---------- SUPPLIED DATA ----------

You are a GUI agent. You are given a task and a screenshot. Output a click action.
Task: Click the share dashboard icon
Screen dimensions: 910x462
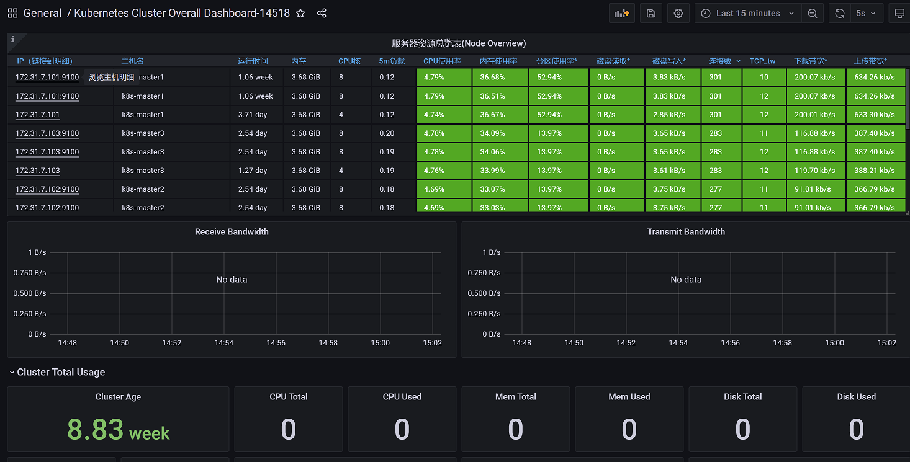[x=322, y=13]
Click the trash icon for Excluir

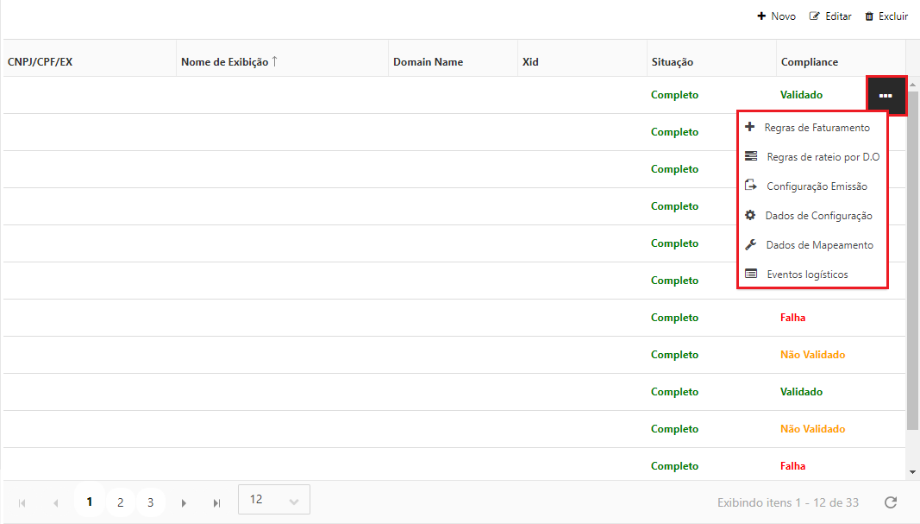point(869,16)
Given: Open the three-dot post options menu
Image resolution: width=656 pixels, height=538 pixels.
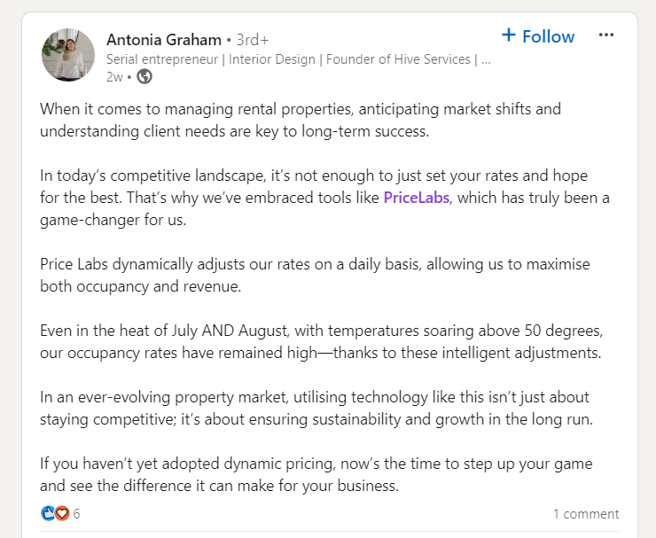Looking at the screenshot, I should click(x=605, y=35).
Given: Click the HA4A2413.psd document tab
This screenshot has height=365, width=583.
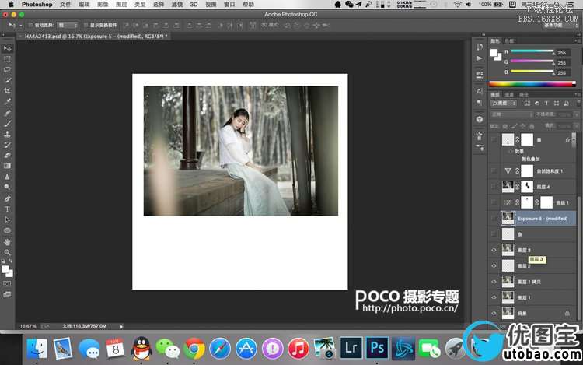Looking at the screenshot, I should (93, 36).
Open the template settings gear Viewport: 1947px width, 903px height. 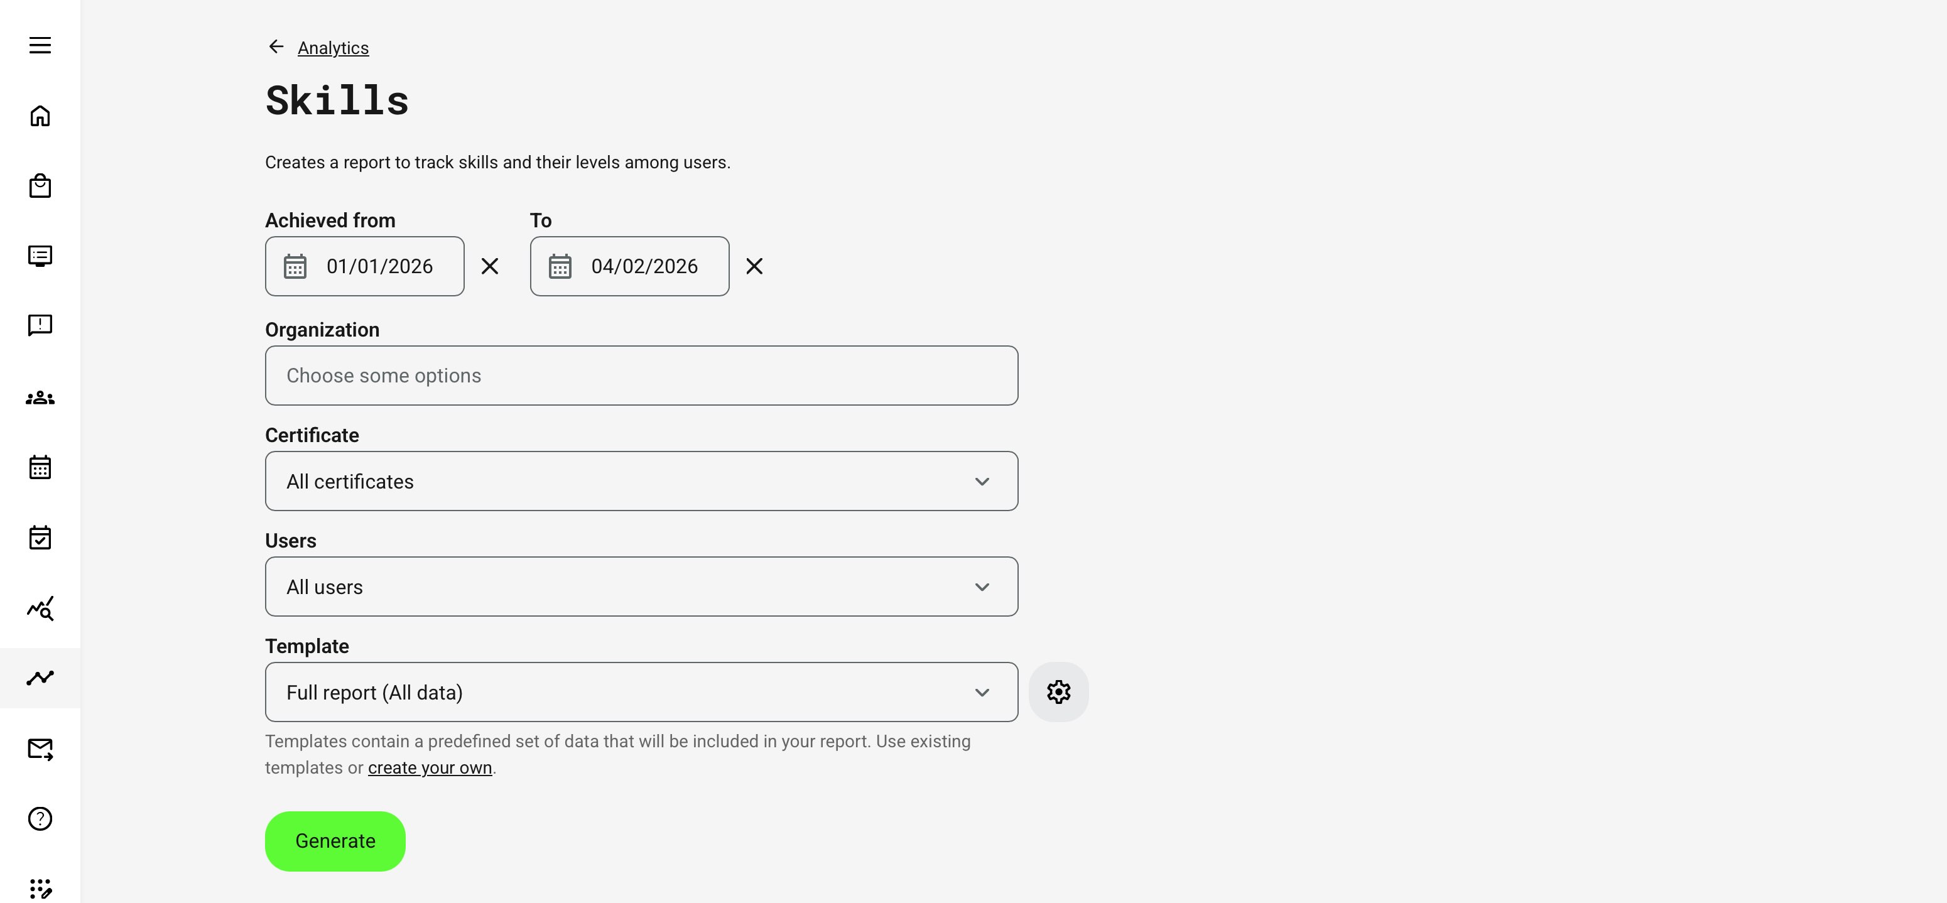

----------
---------- SUPPLIED DATA ----------

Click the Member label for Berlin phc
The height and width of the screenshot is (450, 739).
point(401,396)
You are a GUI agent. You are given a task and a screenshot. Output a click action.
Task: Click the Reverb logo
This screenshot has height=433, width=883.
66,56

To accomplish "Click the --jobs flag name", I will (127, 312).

----------

WHAT NEEDS TO BE DONE >>
Convert the part of the material that opens with the line containing "Click the Member label for Berlin phc" and closes with the line containing "will (127, 312)." into a JSON list of strings, with one string per line and blank lines left out.

TASK SOLUTION >>
[
  "Click the Member label for Berlin phc",
  "The height and width of the screenshot is (450, 739).",
  "point(401,396)",
  "You are a GUI agent. You are given a task and a screenshot. Output a click action.",
  "Task: Click the Reverb logo",
  "This screenshot has height=433, width=883.",
  "66,56",
  "To accomplish \"Click the --jobs flag name\", I will (127, 312)."
]